**Records for this task**
────────────────
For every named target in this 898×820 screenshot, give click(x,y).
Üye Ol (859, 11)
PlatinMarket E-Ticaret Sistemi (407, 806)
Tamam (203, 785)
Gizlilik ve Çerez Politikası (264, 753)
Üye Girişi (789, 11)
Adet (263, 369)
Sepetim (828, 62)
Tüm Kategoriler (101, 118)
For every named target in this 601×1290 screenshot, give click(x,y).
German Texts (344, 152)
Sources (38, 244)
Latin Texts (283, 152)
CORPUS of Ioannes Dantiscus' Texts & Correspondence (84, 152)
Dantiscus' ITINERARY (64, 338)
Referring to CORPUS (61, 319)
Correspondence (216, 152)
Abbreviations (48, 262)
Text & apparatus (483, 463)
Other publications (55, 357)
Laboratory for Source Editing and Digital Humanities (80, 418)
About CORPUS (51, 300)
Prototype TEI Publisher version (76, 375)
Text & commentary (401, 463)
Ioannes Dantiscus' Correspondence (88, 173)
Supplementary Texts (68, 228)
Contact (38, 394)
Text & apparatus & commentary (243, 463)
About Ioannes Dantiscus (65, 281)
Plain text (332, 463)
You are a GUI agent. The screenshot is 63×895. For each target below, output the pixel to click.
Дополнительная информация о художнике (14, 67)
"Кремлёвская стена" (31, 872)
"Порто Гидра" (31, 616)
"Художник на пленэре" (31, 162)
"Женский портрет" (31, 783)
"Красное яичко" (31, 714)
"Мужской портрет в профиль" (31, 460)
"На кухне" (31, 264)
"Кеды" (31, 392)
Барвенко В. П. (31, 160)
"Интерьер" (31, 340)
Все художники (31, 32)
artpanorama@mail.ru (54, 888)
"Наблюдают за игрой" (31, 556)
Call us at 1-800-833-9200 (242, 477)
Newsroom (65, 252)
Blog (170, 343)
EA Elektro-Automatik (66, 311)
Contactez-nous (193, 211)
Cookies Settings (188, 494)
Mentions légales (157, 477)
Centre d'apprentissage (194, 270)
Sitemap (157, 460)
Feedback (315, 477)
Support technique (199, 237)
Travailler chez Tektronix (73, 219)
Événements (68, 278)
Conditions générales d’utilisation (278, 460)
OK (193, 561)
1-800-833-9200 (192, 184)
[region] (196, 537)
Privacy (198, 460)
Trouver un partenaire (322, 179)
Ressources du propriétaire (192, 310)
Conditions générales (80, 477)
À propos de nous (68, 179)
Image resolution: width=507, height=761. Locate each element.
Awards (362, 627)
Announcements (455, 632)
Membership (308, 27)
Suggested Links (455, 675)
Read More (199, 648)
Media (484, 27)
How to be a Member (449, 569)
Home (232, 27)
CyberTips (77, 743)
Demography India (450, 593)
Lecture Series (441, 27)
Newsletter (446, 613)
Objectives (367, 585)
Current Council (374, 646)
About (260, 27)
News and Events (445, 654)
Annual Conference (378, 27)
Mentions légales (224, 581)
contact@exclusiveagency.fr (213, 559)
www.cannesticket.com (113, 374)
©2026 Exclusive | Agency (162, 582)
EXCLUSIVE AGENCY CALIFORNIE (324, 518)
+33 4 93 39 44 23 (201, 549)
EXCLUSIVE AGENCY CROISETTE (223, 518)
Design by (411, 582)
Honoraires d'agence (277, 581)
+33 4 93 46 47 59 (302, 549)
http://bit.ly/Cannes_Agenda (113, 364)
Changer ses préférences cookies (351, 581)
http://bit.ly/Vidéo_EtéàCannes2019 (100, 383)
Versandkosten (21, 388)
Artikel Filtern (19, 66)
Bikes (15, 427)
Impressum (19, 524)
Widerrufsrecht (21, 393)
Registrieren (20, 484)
────────────────
**Exercise description**
Copy out the whole listing above word for word, line by line.

**Worked solution**
For every named target in this 898×820 screenshot, give click(x,y).
Üye Ol (859, 11)
PlatinMarket E-Ticaret Sistemi (407, 806)
Tamam (203, 785)
Gizlilik ve Çerez Politikası (264, 753)
Üye Girişi (789, 11)
Adet (263, 369)
Sepetim (828, 62)
Tüm Kategoriler (101, 118)
For every named target in this 601×1290 screenshot, give click(x,y).
German Texts (344, 152)
Sources (38, 244)
Latin Texts (283, 152)
CORPUS of Ioannes Dantiscus' Texts & Correspondence (84, 152)
Dantiscus' ITINERARY (64, 338)
Referring to CORPUS (61, 319)
Correspondence (216, 152)
Abbreviations (48, 262)
Text & apparatus (483, 463)
Other publications (55, 357)
Laboratory for Source Editing and Digital Humanities (80, 418)
About CORPUS (51, 300)
Prototype TEI Publisher version (76, 375)
Text & commentary (401, 463)
Ioannes Dantiscus' Correspondence (88, 173)
Supplementary Texts (68, 228)
Contact (38, 394)
Text & apparatus & commentary (243, 463)
About Ioannes Dantiscus (65, 281)
Plain text (332, 463)
You are a GUI agent. The screenshot is 63×895. For each target below, output the pixel to click.
Дополнительная информация о художнике (14, 67)
"Кремлёвская стена" (31, 872)
"Порто Гидра" (31, 616)
"Художник на пленэре" (31, 162)
"Женский портрет" (31, 783)
"Красное яичко" (31, 714)
"Мужской портрет в профиль" (31, 460)
"На кухне" (31, 264)
"Кеды" (31, 392)
Барвенко В. П. (31, 160)
"Интерьер" (31, 340)
Все художники (31, 32)
artpanorama@mail.ru (54, 888)
"Наблюдают за игрой" (31, 556)
Call us at 1-800-833-9200 (242, 477)
Newsroom (65, 252)
Blog (170, 343)
EA Elektro-Automatik (66, 311)
Contactez-nous (193, 211)
Cookies Settings (188, 494)
Mentions légales (157, 477)
Centre d'apprentissage (194, 270)
Sitemap (157, 460)
Feedback (315, 477)
Support technique (199, 237)
Travailler chez Tektronix (73, 219)
Événements (68, 278)
Conditions générales d’utilisation (278, 460)
OK (193, 561)
1-800-833-9200 (192, 184)
[region] (196, 537)
Privacy (198, 460)
Trouver un partenaire (322, 179)
Ressources du propriétaire (192, 310)
Conditions générales (80, 477)
À propos de nous (68, 179)
Image resolution: width=507, height=761. Locate each element.
Awards (362, 627)
Announcements (455, 632)
Membership (308, 27)
Suggested Links (455, 675)
Read More (199, 648)
Media (484, 27)
How to be a Member (449, 569)
Home (232, 27)
CyberTips (77, 743)
Demography India (450, 593)
Lecture Series (441, 27)
Newsletter (446, 613)
Objectives (367, 585)
Current Council (374, 646)
About (260, 27)
News and Events (445, 654)
Annual Conference (378, 27)
Mentions légales (224, 581)
contact@exclusiveagency.fr (213, 559)
www.cannesticket.com (113, 374)
©2026 Exclusive | Agency (162, 582)
EXCLUSIVE AGENCY CALIFORNIE (324, 518)
+33 4 93 39 44 23 (201, 549)
EXCLUSIVE AGENCY CROISETTE (223, 518)
Design by (411, 582)
Honoraires d'agence (277, 581)
+33 4 93 46 47 59 (302, 549)
http://bit.ly/Cannes_Agenda (113, 364)
Changer ses préférences cookies (351, 581)
http://bit.ly/Vidéo_EtéàCannes2019 (100, 383)
Versandkosten (21, 388)
Artikel Filtern (19, 66)
Bikes (15, 427)
Impressum (19, 524)
Widerrufsrecht (21, 393)
Registrieren (20, 484)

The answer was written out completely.